Collection entries
================

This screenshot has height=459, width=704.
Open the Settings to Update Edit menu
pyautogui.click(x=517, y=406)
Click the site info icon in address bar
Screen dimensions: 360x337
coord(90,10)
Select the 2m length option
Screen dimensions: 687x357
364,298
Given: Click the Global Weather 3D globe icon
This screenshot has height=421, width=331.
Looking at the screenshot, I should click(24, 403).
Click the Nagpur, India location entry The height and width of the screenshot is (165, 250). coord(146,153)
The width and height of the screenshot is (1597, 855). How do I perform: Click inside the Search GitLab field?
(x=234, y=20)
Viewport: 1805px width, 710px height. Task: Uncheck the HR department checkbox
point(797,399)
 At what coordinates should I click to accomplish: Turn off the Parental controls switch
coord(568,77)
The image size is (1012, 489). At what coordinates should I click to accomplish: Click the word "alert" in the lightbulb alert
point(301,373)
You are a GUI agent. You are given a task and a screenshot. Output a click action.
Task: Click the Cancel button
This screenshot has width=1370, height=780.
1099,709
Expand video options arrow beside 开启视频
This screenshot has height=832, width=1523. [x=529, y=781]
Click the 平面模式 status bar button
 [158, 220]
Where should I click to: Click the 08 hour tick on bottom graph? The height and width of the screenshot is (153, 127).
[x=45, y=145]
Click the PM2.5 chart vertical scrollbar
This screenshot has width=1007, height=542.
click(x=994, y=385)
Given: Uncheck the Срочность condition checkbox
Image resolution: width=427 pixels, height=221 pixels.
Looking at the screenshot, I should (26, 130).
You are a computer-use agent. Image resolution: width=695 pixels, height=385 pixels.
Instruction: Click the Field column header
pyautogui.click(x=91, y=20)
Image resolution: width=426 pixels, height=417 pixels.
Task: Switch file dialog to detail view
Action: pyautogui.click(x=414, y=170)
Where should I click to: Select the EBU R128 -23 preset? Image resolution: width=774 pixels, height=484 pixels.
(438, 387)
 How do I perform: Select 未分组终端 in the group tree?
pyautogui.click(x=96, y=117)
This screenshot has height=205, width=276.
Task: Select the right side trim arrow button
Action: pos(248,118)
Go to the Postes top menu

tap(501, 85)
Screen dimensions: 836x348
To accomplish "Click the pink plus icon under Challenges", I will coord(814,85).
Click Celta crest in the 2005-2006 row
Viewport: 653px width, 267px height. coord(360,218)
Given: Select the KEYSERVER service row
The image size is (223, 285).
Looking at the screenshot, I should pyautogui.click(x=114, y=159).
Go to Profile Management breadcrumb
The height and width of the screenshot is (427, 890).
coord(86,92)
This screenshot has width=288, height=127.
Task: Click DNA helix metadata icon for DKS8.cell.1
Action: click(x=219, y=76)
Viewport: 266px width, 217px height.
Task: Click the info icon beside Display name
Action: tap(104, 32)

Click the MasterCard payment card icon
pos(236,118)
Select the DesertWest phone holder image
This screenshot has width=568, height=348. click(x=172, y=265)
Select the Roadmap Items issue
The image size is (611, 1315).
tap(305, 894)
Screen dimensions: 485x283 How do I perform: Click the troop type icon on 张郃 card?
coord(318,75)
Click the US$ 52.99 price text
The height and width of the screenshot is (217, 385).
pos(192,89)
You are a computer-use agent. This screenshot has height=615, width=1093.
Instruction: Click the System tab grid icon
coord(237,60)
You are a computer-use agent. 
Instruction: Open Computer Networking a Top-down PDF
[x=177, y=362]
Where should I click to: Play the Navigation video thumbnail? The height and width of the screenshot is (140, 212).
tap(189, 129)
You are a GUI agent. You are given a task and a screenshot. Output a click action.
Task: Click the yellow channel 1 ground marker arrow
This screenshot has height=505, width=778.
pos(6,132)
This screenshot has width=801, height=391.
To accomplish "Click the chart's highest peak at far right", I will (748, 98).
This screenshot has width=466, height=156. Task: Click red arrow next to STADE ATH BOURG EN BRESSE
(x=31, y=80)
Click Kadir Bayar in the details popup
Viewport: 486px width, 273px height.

================

Given problem
Reproduce all of the material above line for line, changing nothing.

Task response
This screenshot has height=459, width=704.
Open the Settings to Update Edit menu
pyautogui.click(x=517, y=406)
Click the site info icon in address bar
Screen dimensions: 360x337
coord(90,10)
Select the 2m length option
Screen dimensions: 687x357
364,298
Given: Click the Global Weather 3D globe icon
This screenshot has height=421, width=331.
Looking at the screenshot, I should click(24, 403).
Click the Nagpur, India location entry The height and width of the screenshot is (165, 250). coord(146,153)
The width and height of the screenshot is (1597, 855). How do I perform: Click inside the Search GitLab field?
(x=234, y=20)
Viewport: 1805px width, 710px height. Task: Uncheck the HR department checkbox
point(797,399)
 At what coordinates should I click to accomplish: Turn off the Parental controls switch
coord(568,77)
The image size is (1012, 489). At what coordinates should I click to accomplish: Click the word "alert" in the lightbulb alert
point(301,373)
You are a GUI agent. You are given a task and a screenshot. Output a click action.
Task: Click the Cancel button
This screenshot has width=1370, height=780.
1099,709
Expand video options arrow beside 开启视频
This screenshot has height=832, width=1523. [x=529, y=781]
Click the 平面模式 status bar button
 [158, 220]
Where should I click to: Click the 08 hour tick on bottom graph? The height and width of the screenshot is (153, 127).
[x=45, y=145]
Click the PM2.5 chart vertical scrollbar
This screenshot has width=1007, height=542.
click(x=994, y=385)
Given: Uncheck the Срочность condition checkbox
Image resolution: width=427 pixels, height=221 pixels.
Looking at the screenshot, I should (26, 130).
You are a computer-use agent. Image resolution: width=695 pixels, height=385 pixels.
Instruction: Click the Field column header
pyautogui.click(x=91, y=20)
Image resolution: width=426 pixels, height=417 pixels.
Task: Switch file dialog to detail view
Action: pyautogui.click(x=414, y=170)
Where should I click to: Select the EBU R128 -23 preset? Image resolution: width=774 pixels, height=484 pixels.
(438, 387)
 How do I perform: Select 未分组终端 in the group tree?
pyautogui.click(x=96, y=117)
This screenshot has height=205, width=276.
Task: Select the right side trim arrow button
Action: pos(248,118)
Go to the Postes top menu

tap(501, 85)
Screen dimensions: 836x348
To accomplish "Click the pink plus icon under Challenges", I will coord(814,85).
Click Celta crest in the 2005-2006 row
Viewport: 653px width, 267px height. coord(360,218)
Given: Select the KEYSERVER service row
The image size is (223, 285).
Looking at the screenshot, I should pyautogui.click(x=114, y=159).
Go to Profile Management breadcrumb
The height and width of the screenshot is (427, 890).
coord(86,92)
This screenshot has width=288, height=127.
Task: Click DNA helix metadata icon for DKS8.cell.1
Action: click(x=219, y=76)
Viewport: 266px width, 217px height.
Task: Click the info icon beside Display name
Action: tap(104, 32)

Click the MasterCard payment card icon
pos(236,118)
Select the DesertWest phone holder image
This screenshot has width=568, height=348. click(x=172, y=265)
Select the Roadmap Items issue
The image size is (611, 1315).
tap(305, 894)
Screen dimensions: 485x283 How do I perform: Click the troop type icon on 张郃 card?
coord(318,75)
Click the US$ 52.99 price text
The height and width of the screenshot is (217, 385).
pos(192,89)
You are a computer-use agent. This screenshot has height=615, width=1093.
Instruction: Click the System tab grid icon
coord(237,60)
You are a computer-use agent. 
Instruction: Open Computer Networking a Top-down PDF
[x=177, y=362]
Where should I click to: Play the Navigation video thumbnail? The height and width of the screenshot is (140, 212).
tap(189, 129)
You are a GUI agent. You are given a task and a screenshot. Output a click action.
Task: Click the yellow channel 1 ground marker arrow
This screenshot has height=505, width=778.
pos(6,132)
This screenshot has width=801, height=391.
To accomplish "Click the chart's highest peak at far right", I will (748, 98).
This screenshot has width=466, height=156. Task: Click red arrow next to STADE ATH BOURG EN BRESSE
(x=31, y=80)
Click Kadir Bayar in the details popup
Viewport: 486px width, 273px height.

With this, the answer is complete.